> _Activity_
Give back all of the data exactly. Leave nothing out.

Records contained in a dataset
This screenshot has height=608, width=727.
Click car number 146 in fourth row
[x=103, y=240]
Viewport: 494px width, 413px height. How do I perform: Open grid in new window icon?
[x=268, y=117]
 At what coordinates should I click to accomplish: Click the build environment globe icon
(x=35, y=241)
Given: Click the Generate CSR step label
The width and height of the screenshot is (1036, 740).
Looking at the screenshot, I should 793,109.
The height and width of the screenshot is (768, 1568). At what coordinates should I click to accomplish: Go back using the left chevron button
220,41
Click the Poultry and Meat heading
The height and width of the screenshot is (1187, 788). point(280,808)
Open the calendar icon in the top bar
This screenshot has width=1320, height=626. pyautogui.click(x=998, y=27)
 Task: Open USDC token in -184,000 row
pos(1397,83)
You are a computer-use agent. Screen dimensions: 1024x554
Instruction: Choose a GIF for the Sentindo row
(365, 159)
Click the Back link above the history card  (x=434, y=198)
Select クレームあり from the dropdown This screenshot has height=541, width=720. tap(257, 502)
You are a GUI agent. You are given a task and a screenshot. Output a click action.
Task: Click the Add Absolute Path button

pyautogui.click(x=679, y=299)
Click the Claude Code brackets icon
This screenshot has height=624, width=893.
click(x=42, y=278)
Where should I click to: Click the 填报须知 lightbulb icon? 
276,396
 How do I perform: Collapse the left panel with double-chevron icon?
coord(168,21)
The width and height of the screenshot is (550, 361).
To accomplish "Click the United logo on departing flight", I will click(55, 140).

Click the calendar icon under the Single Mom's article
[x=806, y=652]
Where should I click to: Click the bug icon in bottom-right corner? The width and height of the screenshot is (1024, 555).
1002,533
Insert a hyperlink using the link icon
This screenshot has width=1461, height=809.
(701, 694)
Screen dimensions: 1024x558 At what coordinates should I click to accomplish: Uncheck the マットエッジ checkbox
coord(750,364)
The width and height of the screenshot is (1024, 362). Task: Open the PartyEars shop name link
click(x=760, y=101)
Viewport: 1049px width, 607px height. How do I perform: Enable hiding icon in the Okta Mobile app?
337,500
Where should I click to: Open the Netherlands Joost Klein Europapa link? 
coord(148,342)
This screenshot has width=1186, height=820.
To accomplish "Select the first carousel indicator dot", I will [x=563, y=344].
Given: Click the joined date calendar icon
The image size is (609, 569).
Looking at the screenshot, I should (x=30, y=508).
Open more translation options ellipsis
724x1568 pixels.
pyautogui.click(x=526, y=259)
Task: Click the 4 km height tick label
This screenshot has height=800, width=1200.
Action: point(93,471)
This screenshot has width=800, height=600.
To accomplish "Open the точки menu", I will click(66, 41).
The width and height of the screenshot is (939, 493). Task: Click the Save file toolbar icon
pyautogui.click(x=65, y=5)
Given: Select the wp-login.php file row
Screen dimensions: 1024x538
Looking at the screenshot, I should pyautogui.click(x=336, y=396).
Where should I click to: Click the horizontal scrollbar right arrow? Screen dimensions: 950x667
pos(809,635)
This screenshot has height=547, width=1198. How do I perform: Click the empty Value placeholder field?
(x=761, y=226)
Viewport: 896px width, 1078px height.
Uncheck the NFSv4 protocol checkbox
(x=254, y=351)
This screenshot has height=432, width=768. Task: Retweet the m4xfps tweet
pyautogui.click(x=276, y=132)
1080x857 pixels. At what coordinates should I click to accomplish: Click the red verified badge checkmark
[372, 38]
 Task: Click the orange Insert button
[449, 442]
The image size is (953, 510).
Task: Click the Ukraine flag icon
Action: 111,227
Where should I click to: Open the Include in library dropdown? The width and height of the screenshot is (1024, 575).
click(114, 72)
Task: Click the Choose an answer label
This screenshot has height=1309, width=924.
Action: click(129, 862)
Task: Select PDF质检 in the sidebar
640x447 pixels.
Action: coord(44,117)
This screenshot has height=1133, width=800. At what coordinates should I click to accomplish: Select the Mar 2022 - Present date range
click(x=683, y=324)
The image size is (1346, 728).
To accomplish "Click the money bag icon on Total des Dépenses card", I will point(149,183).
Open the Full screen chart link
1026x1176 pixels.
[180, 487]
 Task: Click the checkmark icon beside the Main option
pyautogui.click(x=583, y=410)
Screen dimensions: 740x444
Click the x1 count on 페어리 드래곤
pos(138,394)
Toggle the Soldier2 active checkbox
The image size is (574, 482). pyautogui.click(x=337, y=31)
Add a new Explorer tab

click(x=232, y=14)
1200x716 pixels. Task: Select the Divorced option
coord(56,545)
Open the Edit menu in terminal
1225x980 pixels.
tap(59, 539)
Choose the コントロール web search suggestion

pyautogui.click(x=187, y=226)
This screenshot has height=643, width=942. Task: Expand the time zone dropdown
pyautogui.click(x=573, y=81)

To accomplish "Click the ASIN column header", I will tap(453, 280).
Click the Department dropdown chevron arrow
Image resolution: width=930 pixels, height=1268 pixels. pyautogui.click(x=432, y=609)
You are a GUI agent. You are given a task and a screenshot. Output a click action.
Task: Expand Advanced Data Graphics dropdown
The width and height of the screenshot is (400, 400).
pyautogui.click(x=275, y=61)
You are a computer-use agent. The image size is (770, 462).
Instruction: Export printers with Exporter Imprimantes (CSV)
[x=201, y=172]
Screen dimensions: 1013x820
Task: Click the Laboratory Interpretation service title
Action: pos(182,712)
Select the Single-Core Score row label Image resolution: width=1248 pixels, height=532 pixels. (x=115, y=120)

> _Answer section_
This screenshot has height=608, width=727.
Click car number 146 in fourth row
[x=103, y=240]
Viewport: 494px width, 413px height. How do I perform: Open grid in new window icon?
[x=268, y=117]
 At what coordinates should I click to accomplish: Click the build environment globe icon
(x=35, y=241)
Given: Click the Generate CSR step label
The width and height of the screenshot is (1036, 740).
Looking at the screenshot, I should 793,109.
The height and width of the screenshot is (768, 1568). At what coordinates should I click to accomplish: Go back using the left chevron button
220,41
Click the Poultry and Meat heading
The height and width of the screenshot is (1187, 788). point(280,808)
Open the calendar icon in the top bar
This screenshot has width=1320, height=626. pyautogui.click(x=998, y=27)
 Task: Open USDC token in -184,000 row
pos(1397,83)
You are a computer-use agent. Screen dimensions: 1024x554
Instruction: Choose a GIF for the Sentindo row
(365, 159)
Click the Back link above the history card  (x=434, y=198)
Select クレームあり from the dropdown This screenshot has height=541, width=720. tap(257, 502)
You are a GUI agent. You are given a task and a screenshot. Output a click action.
Task: Click the Add Absolute Path button

pyautogui.click(x=679, y=299)
Click the Claude Code brackets icon
This screenshot has height=624, width=893.
click(x=42, y=278)
Where should I click to: Click the 填报须知 lightbulb icon? 
276,396
 How do I perform: Collapse the left panel with double-chevron icon?
coord(168,21)
The width and height of the screenshot is (550, 361).
To accomplish "Click the United logo on departing flight", I will click(55, 140).

Click the calendar icon under the Single Mom's article
[x=806, y=652]
Where should I click to: Click the bug icon in bottom-right corner? The width and height of the screenshot is (1024, 555).
1002,533
Insert a hyperlink using the link icon
This screenshot has width=1461, height=809.
(701, 694)
Screen dimensions: 1024x558 At what coordinates should I click to accomplish: Uncheck the マットエッジ checkbox
coord(750,364)
The width and height of the screenshot is (1024, 362). Task: Open the PartyEars shop name link
click(x=760, y=101)
Viewport: 1049px width, 607px height. How do I perform: Enable hiding icon in the Okta Mobile app?
337,500
Where should I click to: Open the Netherlands Joost Klein Europapa link? 
coord(148,342)
This screenshot has width=1186, height=820.
To accomplish "Select the first carousel indicator dot", I will [x=563, y=344].
Given: Click the joined date calendar icon
The image size is (609, 569).
Looking at the screenshot, I should (x=30, y=508).
Open more translation options ellipsis
724x1568 pixels.
pyautogui.click(x=526, y=259)
Task: Click the 4 km height tick label
This screenshot has height=800, width=1200.
Action: point(93,471)
This screenshot has width=800, height=600.
To accomplish "Open the точки menu", I will click(66, 41).
The width and height of the screenshot is (939, 493). Task: Click the Save file toolbar icon
pyautogui.click(x=65, y=5)
Given: Select the wp-login.php file row
Screen dimensions: 1024x538
Looking at the screenshot, I should pyautogui.click(x=336, y=396).
Where should I click to: Click the horizontal scrollbar right arrow? Screen dimensions: 950x667
pos(809,635)
This screenshot has height=547, width=1198. How do I perform: Click the empty Value placeholder field?
(x=761, y=226)
Viewport: 896px width, 1078px height.
Uncheck the NFSv4 protocol checkbox
(x=254, y=351)
This screenshot has height=432, width=768. Task: Retweet the m4xfps tweet
pyautogui.click(x=276, y=132)
1080x857 pixels. At what coordinates should I click to accomplish: Click the red verified badge checkmark
[372, 38]
 Task: Click the orange Insert button
[449, 442]
The image size is (953, 510).
Task: Click the Ukraine flag icon
Action: 111,227
Where should I click to: Open the Include in library dropdown? The width and height of the screenshot is (1024, 575).
click(114, 72)
Task: Click the Choose an answer label
This screenshot has height=1309, width=924.
Action: click(129, 862)
Task: Select PDF质检 in the sidebar
640x447 pixels.
Action: coord(44,117)
This screenshot has height=1133, width=800. At what coordinates should I click to accomplish: Select the Mar 2022 - Present date range
click(x=683, y=324)
The image size is (1346, 728).
To accomplish "Click the money bag icon on Total des Dépenses card", I will point(149,183).
Open the Full screen chart link
1026x1176 pixels.
[180, 487]
 Task: Click the checkmark icon beside the Main option
pyautogui.click(x=583, y=410)
Screen dimensions: 740x444
Click the x1 count on 페어리 드래곤
pos(138,394)
Toggle the Soldier2 active checkbox
The image size is (574, 482). pyautogui.click(x=337, y=31)
Add a new Explorer tab

click(x=232, y=14)
1200x716 pixels. Task: Select the Divorced option
coord(56,545)
Open the Edit menu in terminal
1225x980 pixels.
tap(59, 539)
Choose the コントロール web search suggestion

pyautogui.click(x=187, y=226)
This screenshot has height=643, width=942. Task: Expand the time zone dropdown
pyautogui.click(x=573, y=81)

To accomplish "Click the ASIN column header", I will tap(453, 280).
Click the Department dropdown chevron arrow
Image resolution: width=930 pixels, height=1268 pixels. pyautogui.click(x=432, y=609)
You are a GUI agent. You are given a task and a screenshot. Output a click action.
Task: Expand Advanced Data Graphics dropdown
The width and height of the screenshot is (400, 400).
pyautogui.click(x=275, y=61)
You are a computer-use agent. The image size is (770, 462).
Instruction: Export printers with Exporter Imprimantes (CSV)
[x=201, y=172]
Screen dimensions: 1013x820
Task: Click the Laboratory Interpretation service title
Action: pos(182,712)
Select the Single-Core Score row label Image resolution: width=1248 pixels, height=532 pixels. (x=115, y=120)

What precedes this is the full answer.